危険なキス
8章 思いがけない言葉
「という原理に基づいて、こういう結果になる」
物理室。
テーブルを囲うような席から、普段は寝る人や雑談をする人が多い中、ほとんどの生徒が教卓にいる先生に注目している。
それもそのはず。
教えているのは、湯浅先生だからだ。
女子生徒はもちろん、目がハートになりながら先生を見つめ、意外にも男子生徒からも人気で反抗する生徒はいない。
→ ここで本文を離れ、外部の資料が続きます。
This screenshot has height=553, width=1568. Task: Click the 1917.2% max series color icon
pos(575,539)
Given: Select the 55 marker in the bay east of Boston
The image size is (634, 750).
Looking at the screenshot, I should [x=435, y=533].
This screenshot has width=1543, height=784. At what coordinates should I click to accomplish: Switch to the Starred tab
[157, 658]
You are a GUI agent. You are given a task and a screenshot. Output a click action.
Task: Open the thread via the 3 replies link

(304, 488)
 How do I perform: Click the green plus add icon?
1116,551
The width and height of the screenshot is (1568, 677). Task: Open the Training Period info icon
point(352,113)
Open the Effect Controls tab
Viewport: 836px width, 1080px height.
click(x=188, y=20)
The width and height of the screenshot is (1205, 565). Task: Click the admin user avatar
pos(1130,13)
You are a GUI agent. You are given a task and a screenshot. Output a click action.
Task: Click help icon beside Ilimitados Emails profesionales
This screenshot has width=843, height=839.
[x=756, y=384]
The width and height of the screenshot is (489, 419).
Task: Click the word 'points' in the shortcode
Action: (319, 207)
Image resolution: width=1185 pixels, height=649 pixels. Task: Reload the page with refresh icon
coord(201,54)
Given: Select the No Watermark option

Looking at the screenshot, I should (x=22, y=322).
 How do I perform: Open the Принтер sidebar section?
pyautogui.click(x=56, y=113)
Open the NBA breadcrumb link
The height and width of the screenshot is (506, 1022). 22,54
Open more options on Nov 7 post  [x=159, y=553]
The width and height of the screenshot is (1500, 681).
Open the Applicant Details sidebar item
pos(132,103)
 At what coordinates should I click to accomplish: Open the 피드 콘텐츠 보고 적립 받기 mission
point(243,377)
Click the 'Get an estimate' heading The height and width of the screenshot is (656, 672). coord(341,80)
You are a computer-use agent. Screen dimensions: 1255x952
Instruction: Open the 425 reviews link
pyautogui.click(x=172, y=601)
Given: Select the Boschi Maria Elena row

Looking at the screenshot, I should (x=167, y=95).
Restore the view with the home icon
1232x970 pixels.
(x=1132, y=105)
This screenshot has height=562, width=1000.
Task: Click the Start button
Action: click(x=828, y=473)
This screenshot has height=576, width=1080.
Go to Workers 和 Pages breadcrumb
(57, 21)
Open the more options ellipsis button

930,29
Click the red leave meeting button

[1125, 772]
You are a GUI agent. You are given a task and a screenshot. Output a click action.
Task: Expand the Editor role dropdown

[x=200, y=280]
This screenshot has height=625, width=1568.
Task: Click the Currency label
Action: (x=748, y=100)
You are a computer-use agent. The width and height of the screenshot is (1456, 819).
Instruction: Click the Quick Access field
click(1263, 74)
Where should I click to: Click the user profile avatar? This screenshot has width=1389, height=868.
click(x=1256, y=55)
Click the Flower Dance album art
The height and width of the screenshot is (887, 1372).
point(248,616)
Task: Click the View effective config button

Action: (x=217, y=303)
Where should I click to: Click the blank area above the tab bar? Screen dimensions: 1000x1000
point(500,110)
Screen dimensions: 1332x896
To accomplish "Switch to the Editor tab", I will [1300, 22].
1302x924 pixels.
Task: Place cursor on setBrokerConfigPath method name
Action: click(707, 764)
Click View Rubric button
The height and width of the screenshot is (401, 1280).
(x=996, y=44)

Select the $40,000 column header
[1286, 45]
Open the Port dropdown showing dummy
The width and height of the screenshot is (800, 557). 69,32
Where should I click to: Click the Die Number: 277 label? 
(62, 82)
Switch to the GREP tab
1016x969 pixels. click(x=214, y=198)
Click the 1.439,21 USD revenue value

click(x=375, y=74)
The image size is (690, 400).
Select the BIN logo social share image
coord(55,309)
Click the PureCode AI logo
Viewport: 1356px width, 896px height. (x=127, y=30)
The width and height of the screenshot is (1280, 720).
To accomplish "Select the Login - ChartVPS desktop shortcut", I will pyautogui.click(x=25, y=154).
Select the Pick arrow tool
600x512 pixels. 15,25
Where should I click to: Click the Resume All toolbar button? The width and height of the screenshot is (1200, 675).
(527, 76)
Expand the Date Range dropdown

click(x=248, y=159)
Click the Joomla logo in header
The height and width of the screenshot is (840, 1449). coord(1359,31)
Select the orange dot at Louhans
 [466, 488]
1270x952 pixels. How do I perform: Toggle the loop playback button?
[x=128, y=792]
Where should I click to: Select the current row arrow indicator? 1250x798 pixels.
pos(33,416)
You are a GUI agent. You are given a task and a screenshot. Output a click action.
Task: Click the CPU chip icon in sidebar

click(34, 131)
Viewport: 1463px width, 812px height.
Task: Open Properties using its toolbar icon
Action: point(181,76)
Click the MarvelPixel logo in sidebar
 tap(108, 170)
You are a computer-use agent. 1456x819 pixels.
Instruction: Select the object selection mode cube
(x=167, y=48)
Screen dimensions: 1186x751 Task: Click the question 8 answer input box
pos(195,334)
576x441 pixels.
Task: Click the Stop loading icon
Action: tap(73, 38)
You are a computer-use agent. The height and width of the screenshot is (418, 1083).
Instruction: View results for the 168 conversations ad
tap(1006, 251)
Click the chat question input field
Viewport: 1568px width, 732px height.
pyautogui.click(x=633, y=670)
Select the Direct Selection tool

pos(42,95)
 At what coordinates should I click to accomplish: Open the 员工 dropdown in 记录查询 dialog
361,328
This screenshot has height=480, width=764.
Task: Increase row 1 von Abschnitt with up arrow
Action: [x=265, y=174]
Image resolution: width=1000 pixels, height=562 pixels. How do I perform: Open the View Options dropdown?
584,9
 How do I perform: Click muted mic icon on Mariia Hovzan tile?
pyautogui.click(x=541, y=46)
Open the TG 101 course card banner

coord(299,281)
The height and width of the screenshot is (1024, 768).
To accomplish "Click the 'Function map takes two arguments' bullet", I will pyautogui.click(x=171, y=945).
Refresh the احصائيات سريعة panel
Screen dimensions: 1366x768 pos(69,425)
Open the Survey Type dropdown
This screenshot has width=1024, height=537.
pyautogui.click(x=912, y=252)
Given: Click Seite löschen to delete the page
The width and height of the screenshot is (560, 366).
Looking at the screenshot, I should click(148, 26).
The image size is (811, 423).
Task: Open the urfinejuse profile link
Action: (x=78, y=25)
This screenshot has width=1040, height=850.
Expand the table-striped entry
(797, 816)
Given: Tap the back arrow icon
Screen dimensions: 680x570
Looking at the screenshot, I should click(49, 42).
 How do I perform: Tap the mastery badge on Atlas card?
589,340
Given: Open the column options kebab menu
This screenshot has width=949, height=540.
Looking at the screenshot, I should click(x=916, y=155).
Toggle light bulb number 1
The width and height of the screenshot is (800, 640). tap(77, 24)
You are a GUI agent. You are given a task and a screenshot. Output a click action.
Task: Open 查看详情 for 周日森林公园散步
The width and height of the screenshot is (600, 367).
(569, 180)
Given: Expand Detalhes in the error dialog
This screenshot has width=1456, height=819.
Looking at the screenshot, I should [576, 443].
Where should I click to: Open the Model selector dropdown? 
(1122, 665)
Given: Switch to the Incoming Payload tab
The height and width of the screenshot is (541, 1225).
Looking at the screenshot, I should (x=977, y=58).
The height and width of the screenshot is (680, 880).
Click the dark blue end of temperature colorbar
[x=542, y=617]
なぜなら、学校にいる湯浅先生は完璧で、優しくて誠実。
そして家庭教師ではなかった、ちょっとした冗談を交えての授業をこなしていた。
完璧な仮面。
あたしには、そうとしか思えなかった。
というか、物理の先生だったんだ…。
家庭教師の時は、全般を教えてもらってた。
教え方も、どれも申し分のない感じだったので、先生の担当が物理だったことに、ちょっとだけ驚いていた。
「まだ理解出来ないところがあったら、別途質問にきてください」
と、先生が締めの言葉を言ったところで、チャイムが鳴った。
普段ならみんな嬉しいという意味のため息をつくのに、「終わっちゃった…」と嘆く声も聞こえる。
あたしはそんなみんなの反応に、ただただ呆れたため息を漏らすだけだった。